Start of Record excerpts
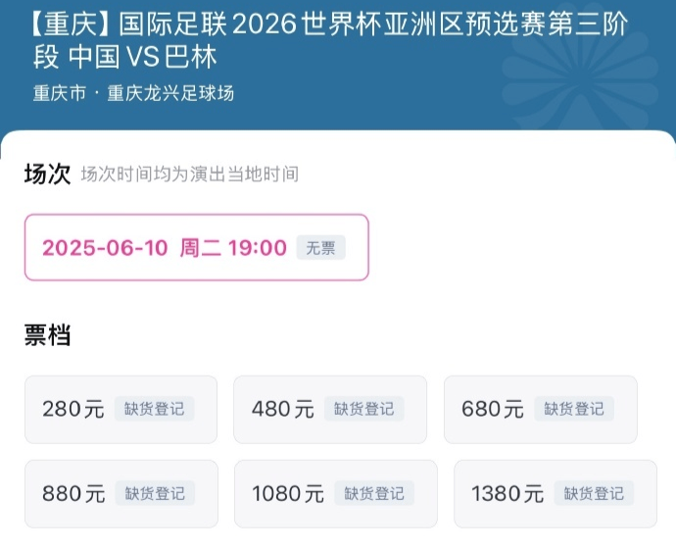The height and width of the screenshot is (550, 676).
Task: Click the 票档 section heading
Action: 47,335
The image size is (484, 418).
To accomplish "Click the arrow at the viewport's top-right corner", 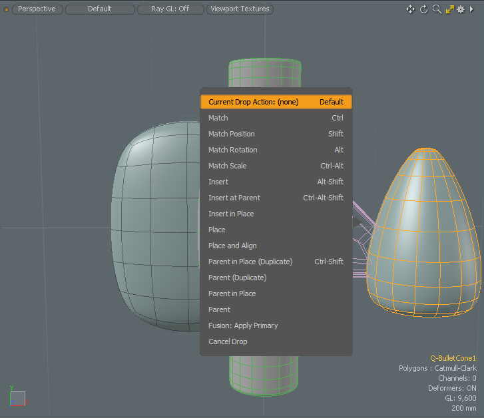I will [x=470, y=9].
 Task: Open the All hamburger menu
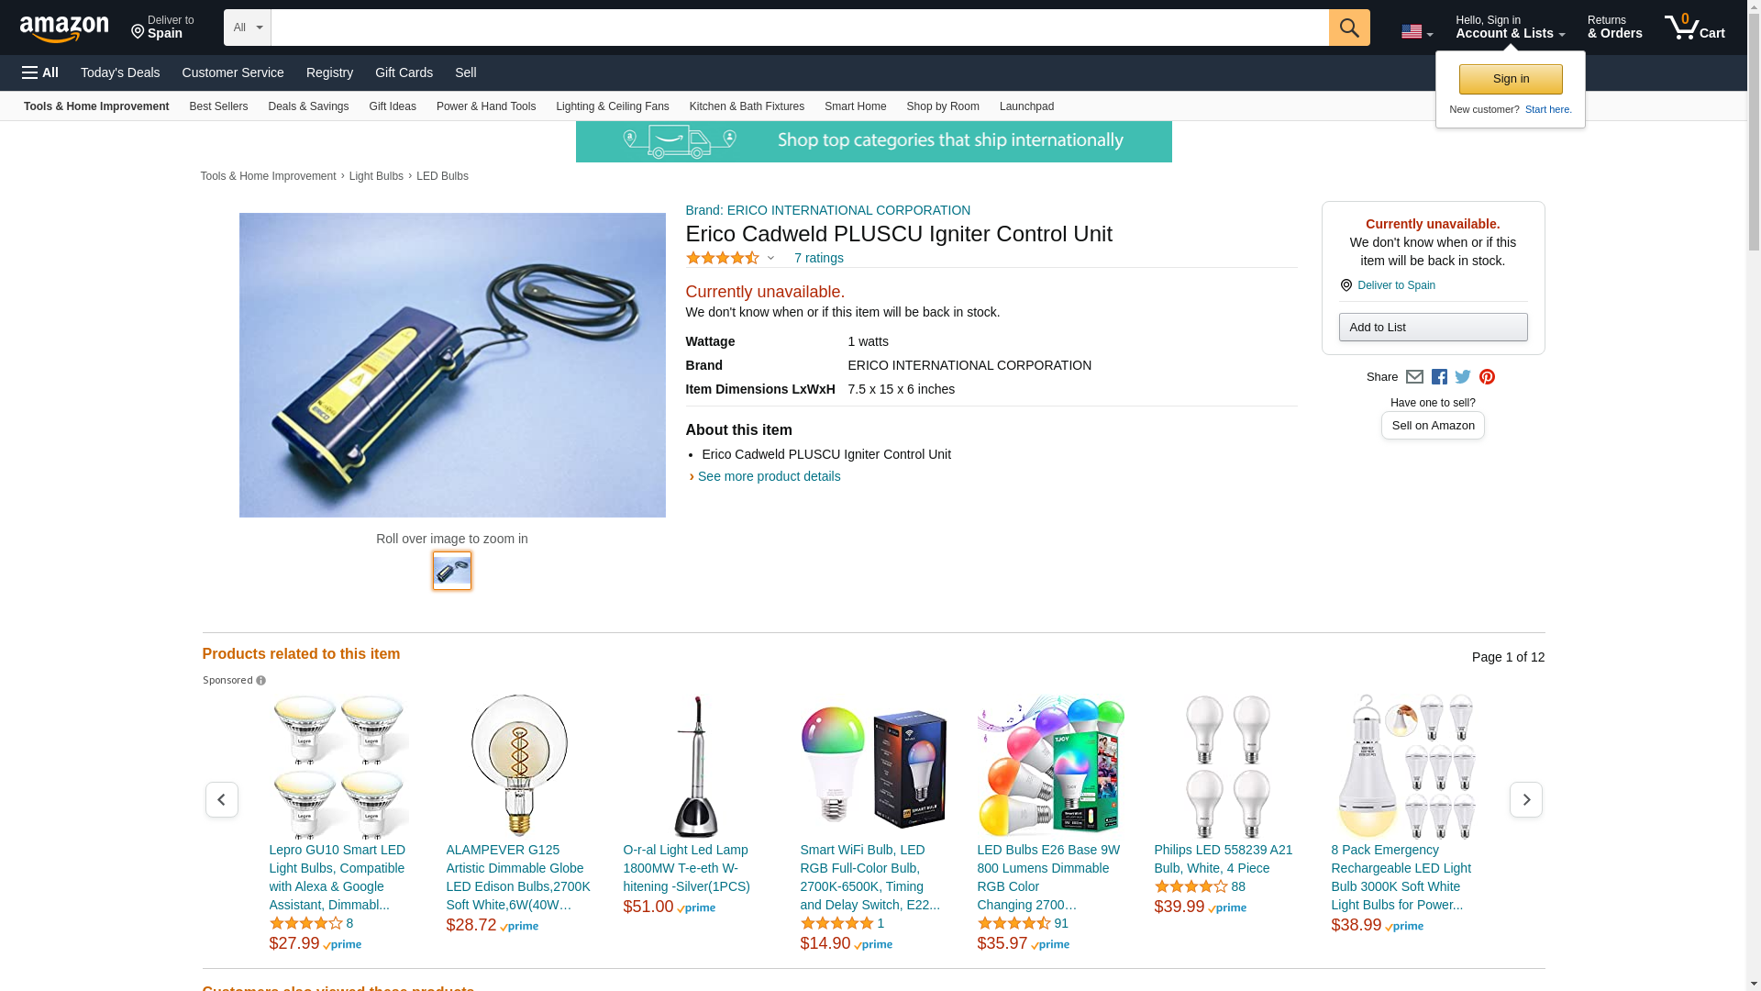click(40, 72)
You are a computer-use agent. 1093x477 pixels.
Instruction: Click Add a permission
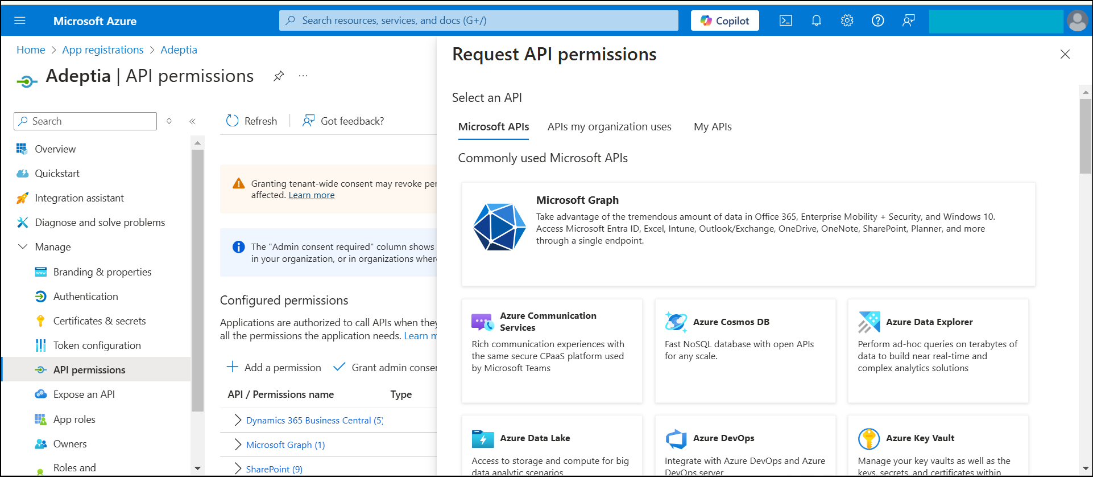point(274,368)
End of Record excerpts
What you should do →
Restate, word for word, each line from the line containing "Task: Open the All hamburger menu" through the end of the entries above; the pictures are not part of the copy.

Result →
 Task: Open the All hamburger menu
click(40, 72)
You are a computer-use agent. 1093x477 pixels.
Instruction: Click Add a permission
point(274,368)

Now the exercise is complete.